Passage provided:
NZ Overhauls Infrastructure Investment System to Prevent Costly Project Failures
One of the most significant changes is the transfer of responsibility for infrastructure project assurance from the Treasury to the independent New Zealand Infrastructure Commission.
- Country:
- New Zealand
The New Zealand Government has unveiled a sweeping overhaul of its infrastructure investment framework, aiming to tighten scrutiny, eliminate wasteful spending, and ensure major public projects deliver real value for taxpayers.
Infrastructure Minister Chris Bishop and Finance Minister Nicola Willis jointly announced a series of reforms to the Investment Management System—changes that signal a decisive shift toward stronger accountability, clearer decision-making, and earlier intervention in high-risk projects.
At the core of the reforms is a recognition that the current system has allowed weak or poorly planned projects to advance too far, often consuming significant public funds before being halted or failing altogether.
"For too long, projects have been able to build momentum without sufficient scrutiny—costing tens or even hundreds of millions of dollars in early-stage planning for initiatives that never materialise," Willis said, highlighting systemic inefficiencies that have plagued public investment decisions.

Dataset content:
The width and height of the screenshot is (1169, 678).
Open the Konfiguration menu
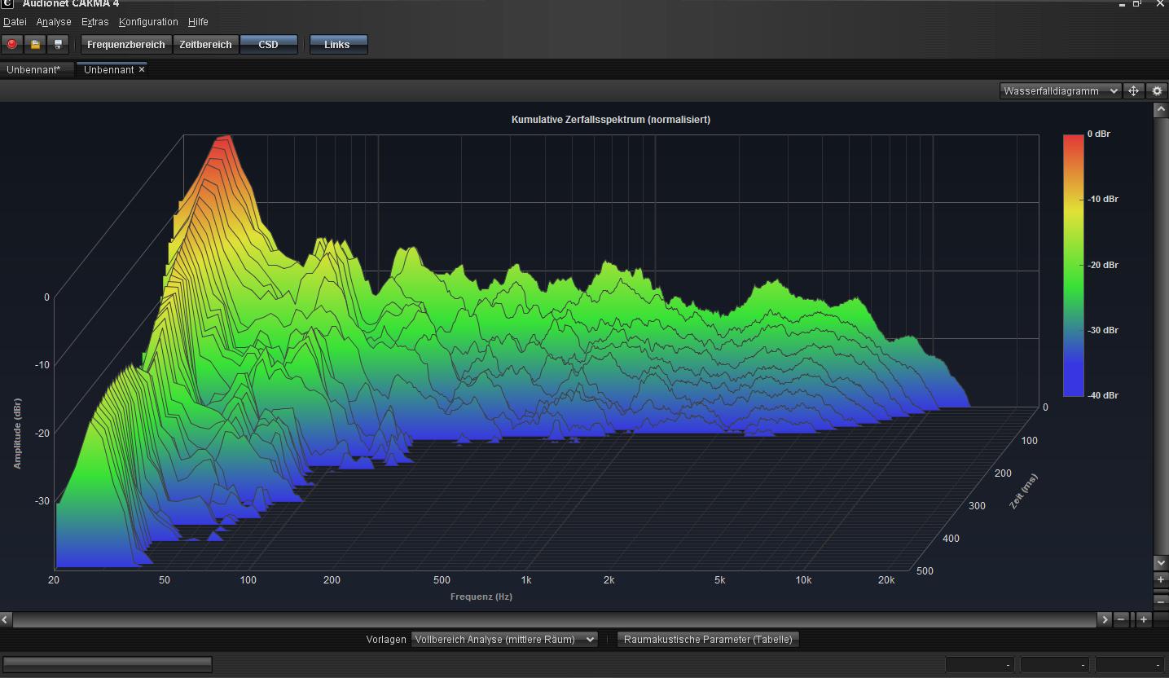[148, 22]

What the exercise asks: Continue the article on New Zealand's infrastructure investment overhaul, not the data, starting right after its last paragraph.

Your response:
Independent Oversight to Replace Fragmented Assurance
One of the most significant changes is the transfer of responsibility for infrastructure project assurance from the Treasury to the independent New Zealand Infrastructure Commission. This move is designed to reduce duplication and leverage specialist expertise, ensuring that Ministers receive clearer, more rigorous advice before committing to major investments.
Currently, multiple overlapping review tools—such as the Treasury's Gateway Review and the Commission's Infrastructure Priorities Programme—have created a fragmented assurance environment. According to the Government, these systems often generate inconsistent assessments, excessive bureaucracy, and a lack of decisive guidance.
Under the new framework, these tools will be consolidated, streamlining the process into a more focused system that prioritises substance over procedure.
'Go/No-Go' Decision Framework for Ministers
A central feature of the reforms is the introduction of stronger, investor-focused advice—giving Ministers clear "go/no-go" recommendations on infrastructure proposals.
"We need unapologetically strong, clear, and actionable assurance," Willis said, stressing that decision-makers require straightforward evaluations rather than complex, technical reports that obscure risks and outcomes.
To support this, Treasury will introduce a standardised two-page "Fitness Assessment" for all major business cases seeking Cabinet approval. This concise evaluation will place each project in context—assessing its viability, alignment with fiscal priorities, and the delivering agency's track record.
Earlier Intervention, Better Outcomes
The reforms also emphasise earlier scrutiny in the project lifecycle. The Infrastructure Commission will now assess proposals well before final decisions are made, evaluating whether projects meet genuine needs, offer value for money, and are realistically deliverable.
This proactive approach is expected to prevent unviable or poorly scoped projects from progressing, reducing costly delays and cancellations.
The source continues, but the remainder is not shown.